▶ [Data extracts]:
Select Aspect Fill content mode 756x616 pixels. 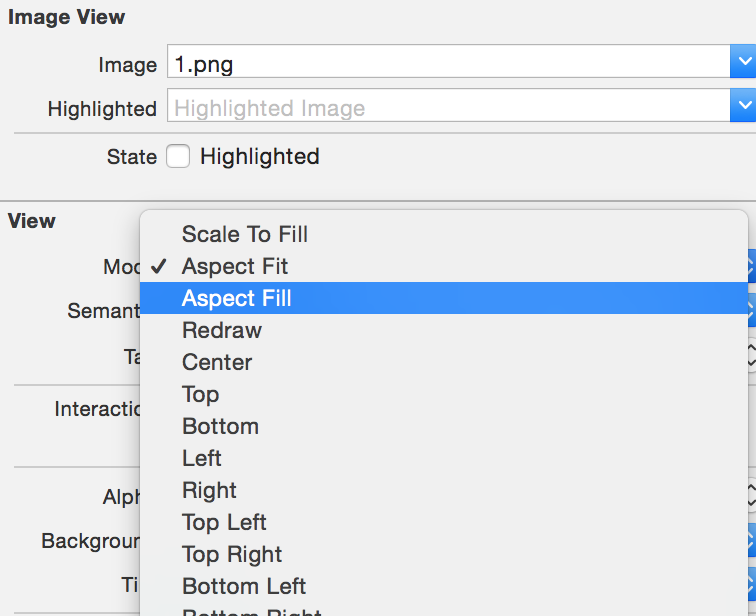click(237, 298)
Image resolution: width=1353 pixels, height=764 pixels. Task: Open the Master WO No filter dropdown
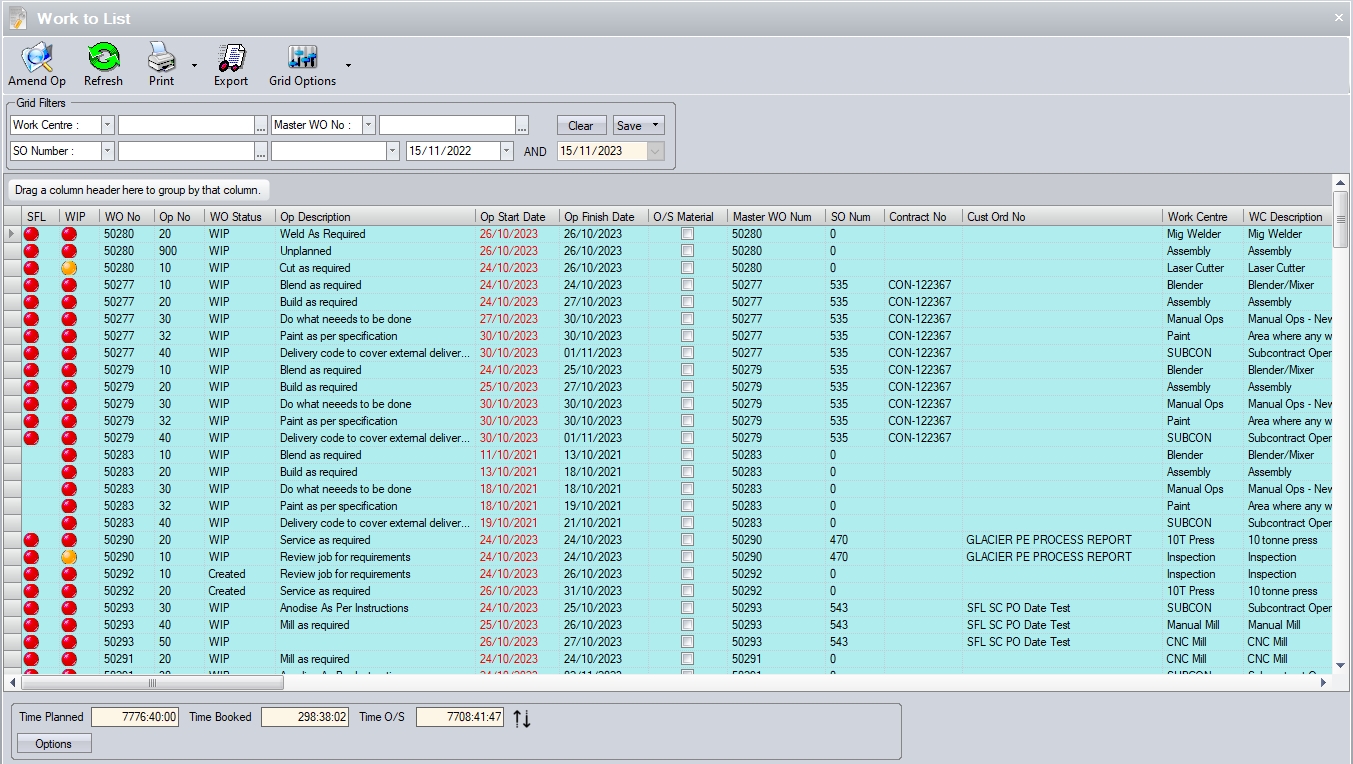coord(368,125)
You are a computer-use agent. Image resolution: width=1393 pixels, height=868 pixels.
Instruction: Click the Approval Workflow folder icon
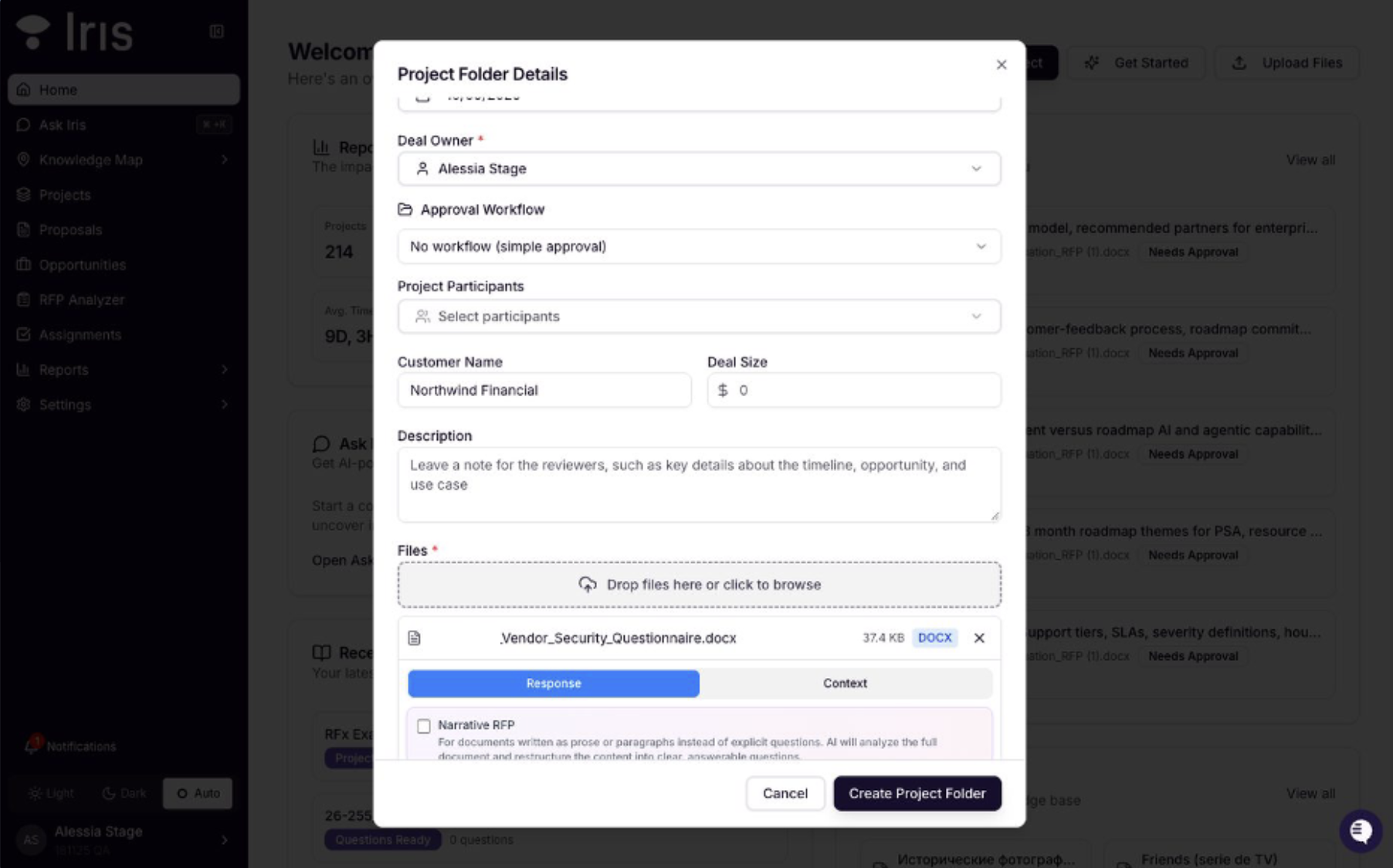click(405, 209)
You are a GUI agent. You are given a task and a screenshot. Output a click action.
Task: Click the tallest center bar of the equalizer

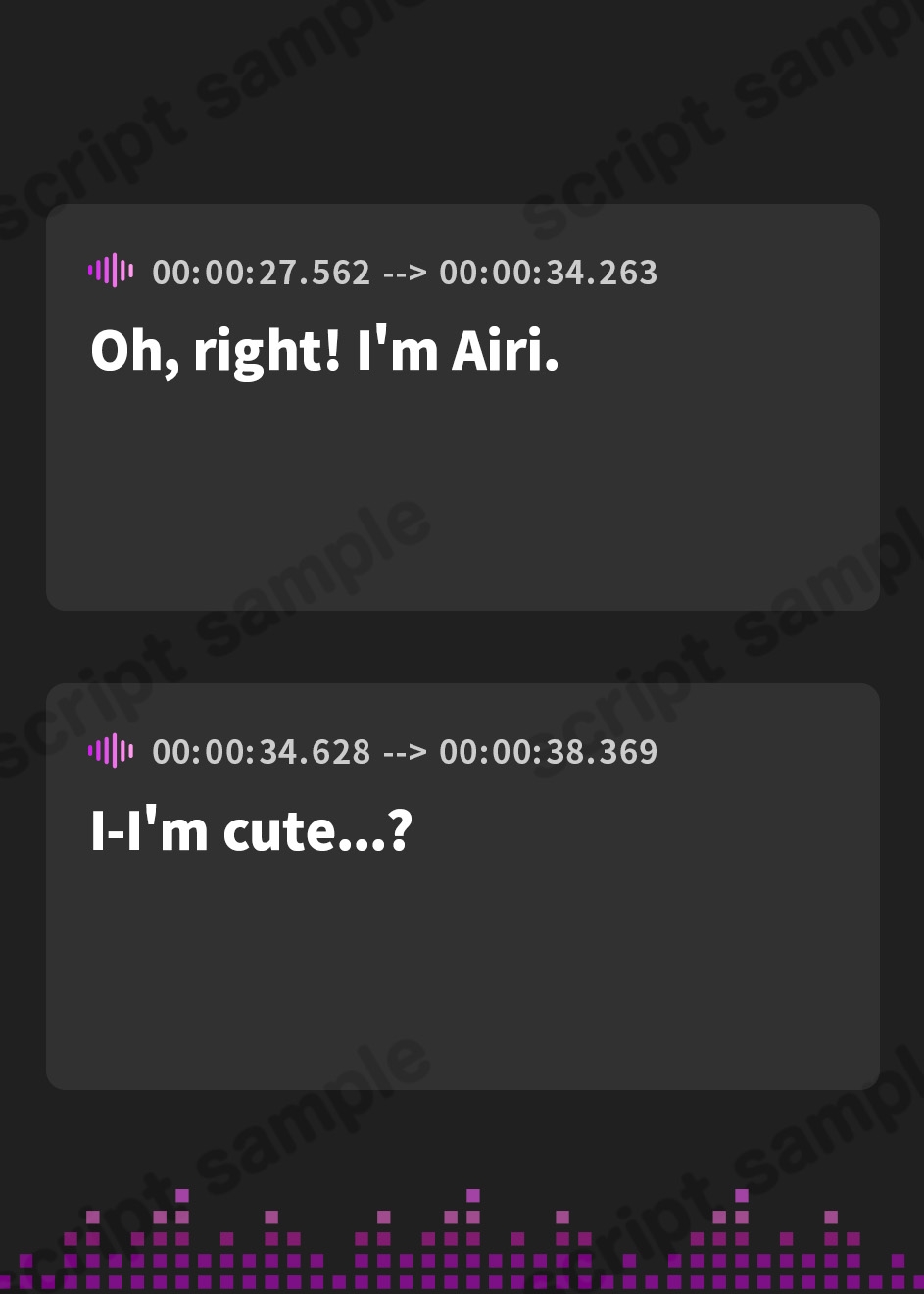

==

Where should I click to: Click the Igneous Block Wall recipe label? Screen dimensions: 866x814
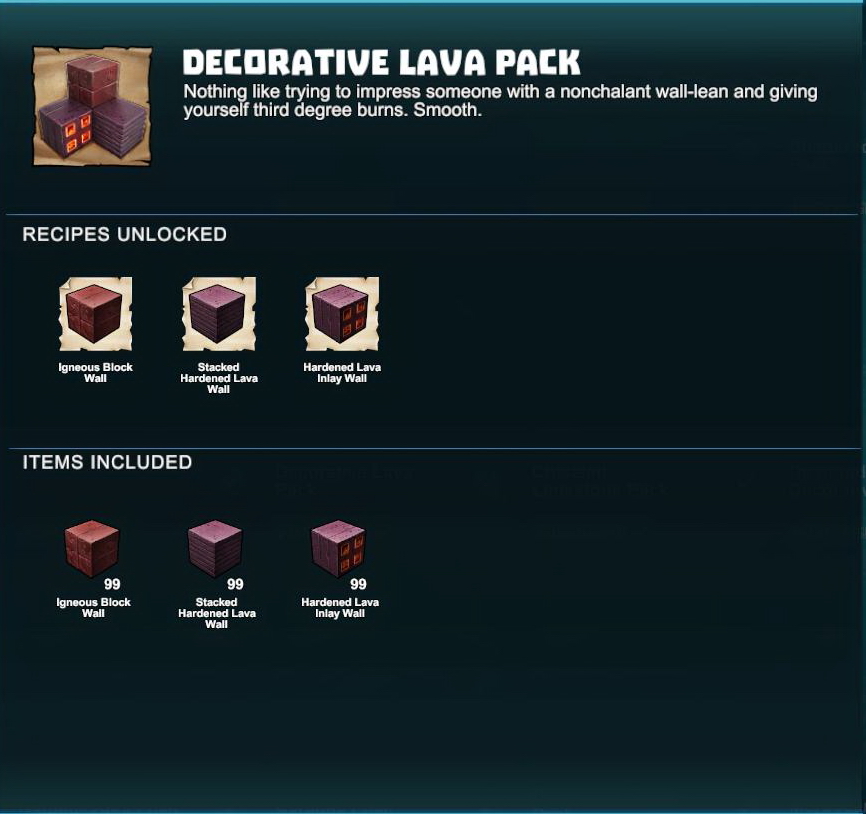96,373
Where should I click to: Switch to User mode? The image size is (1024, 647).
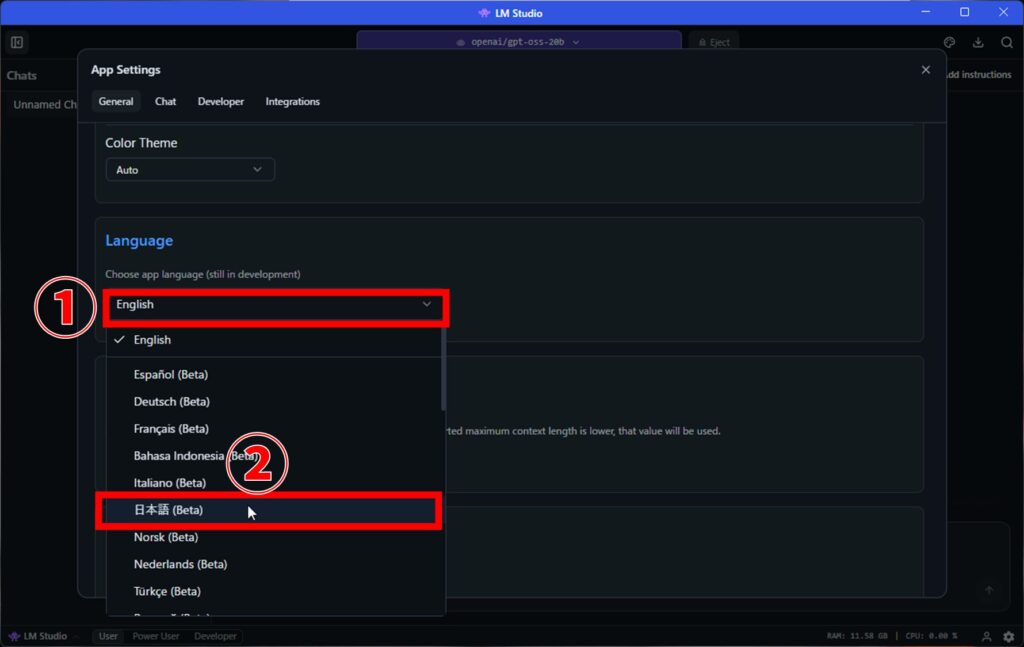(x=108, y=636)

▶ [The task]: Copy out exactly the material that runs from the line with "Instruction: Click the" to the line with "Task: Click the", ends included, and leave the pictures behind.

▶ [Answer section]:
Instruction: Click the Approval Workflow folder icon
click(405, 209)
You are a GUI agent. You are given a task and a screenshot. Output a click action.
Task: Click the tallest center bar of the equalizer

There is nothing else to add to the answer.